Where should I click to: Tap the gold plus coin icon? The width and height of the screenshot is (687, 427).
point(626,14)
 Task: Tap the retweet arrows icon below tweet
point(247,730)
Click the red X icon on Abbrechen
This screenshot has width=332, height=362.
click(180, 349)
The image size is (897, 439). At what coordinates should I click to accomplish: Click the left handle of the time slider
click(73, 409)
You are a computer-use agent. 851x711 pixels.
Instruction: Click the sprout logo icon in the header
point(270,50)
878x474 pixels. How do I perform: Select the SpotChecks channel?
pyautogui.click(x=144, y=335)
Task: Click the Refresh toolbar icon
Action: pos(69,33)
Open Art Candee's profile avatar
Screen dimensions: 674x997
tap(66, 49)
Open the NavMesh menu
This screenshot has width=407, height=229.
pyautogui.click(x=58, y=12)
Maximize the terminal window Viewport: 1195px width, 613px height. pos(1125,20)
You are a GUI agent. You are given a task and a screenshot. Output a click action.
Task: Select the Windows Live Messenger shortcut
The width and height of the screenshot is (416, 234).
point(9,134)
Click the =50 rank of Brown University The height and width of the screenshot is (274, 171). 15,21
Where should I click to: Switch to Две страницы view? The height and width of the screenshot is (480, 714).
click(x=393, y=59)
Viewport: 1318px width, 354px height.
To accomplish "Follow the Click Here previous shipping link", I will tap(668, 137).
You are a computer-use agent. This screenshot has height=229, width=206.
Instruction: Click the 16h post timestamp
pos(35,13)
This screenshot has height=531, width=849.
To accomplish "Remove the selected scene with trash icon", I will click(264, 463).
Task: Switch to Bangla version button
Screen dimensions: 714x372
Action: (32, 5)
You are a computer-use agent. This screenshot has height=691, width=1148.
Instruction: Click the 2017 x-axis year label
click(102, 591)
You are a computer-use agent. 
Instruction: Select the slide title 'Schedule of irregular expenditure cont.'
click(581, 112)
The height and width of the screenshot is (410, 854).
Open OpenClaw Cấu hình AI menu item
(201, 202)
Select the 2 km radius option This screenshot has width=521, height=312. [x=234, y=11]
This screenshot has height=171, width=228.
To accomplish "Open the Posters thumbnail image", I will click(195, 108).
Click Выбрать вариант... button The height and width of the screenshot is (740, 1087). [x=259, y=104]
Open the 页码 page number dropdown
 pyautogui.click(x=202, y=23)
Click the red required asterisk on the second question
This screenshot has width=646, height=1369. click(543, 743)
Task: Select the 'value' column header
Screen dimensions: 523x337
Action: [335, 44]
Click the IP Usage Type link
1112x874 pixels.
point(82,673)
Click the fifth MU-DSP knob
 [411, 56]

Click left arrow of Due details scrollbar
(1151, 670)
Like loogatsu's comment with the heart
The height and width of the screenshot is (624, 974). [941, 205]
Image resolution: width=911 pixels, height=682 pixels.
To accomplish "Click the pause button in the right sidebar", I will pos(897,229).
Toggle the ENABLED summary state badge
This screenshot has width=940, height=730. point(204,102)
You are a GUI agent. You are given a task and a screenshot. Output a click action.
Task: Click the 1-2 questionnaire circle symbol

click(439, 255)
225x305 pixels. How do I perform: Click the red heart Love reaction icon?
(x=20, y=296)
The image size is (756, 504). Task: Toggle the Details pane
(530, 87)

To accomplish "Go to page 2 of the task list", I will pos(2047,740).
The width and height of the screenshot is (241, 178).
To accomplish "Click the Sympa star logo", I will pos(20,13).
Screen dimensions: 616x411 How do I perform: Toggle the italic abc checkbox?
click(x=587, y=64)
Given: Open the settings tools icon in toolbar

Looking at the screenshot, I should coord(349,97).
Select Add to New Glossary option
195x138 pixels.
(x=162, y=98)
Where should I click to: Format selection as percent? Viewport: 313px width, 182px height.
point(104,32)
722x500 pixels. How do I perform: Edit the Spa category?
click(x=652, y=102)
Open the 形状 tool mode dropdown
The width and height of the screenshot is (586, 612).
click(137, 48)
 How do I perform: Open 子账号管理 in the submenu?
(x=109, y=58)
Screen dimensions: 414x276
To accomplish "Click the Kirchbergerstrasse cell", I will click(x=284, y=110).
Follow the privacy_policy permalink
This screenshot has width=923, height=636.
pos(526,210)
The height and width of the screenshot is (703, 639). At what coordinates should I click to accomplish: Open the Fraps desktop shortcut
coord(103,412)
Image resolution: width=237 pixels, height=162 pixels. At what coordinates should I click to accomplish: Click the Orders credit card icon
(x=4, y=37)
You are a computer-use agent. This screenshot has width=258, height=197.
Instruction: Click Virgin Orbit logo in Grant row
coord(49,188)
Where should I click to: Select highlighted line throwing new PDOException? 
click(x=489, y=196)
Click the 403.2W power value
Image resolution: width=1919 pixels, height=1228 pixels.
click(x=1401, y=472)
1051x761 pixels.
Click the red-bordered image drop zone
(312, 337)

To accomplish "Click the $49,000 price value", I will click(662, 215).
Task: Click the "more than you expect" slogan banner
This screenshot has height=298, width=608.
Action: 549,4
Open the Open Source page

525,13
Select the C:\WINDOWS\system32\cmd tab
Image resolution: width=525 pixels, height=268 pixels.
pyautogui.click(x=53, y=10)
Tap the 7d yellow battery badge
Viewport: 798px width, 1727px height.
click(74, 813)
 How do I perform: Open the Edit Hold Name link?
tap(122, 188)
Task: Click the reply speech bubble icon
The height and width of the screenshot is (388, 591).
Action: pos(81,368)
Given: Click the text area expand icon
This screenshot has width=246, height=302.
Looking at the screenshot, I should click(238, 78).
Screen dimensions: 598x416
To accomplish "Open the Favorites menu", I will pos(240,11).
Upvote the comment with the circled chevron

· · · ·

WORK ORDER: Return only the lines between the one holding "Click the =50" and the one holding "Viewport: 1318px width, 354px height.", inclusive, exactly as they appear above.

RESULT OF THE EXERCISE:
Click the =50 rank of Brown University The height and width of the screenshot is (274, 171). 15,21
Where should I click to: Switch to Две страницы view? The height and width of the screenshot is (480, 714).
click(x=393, y=59)
Viewport: 1318px width, 354px height.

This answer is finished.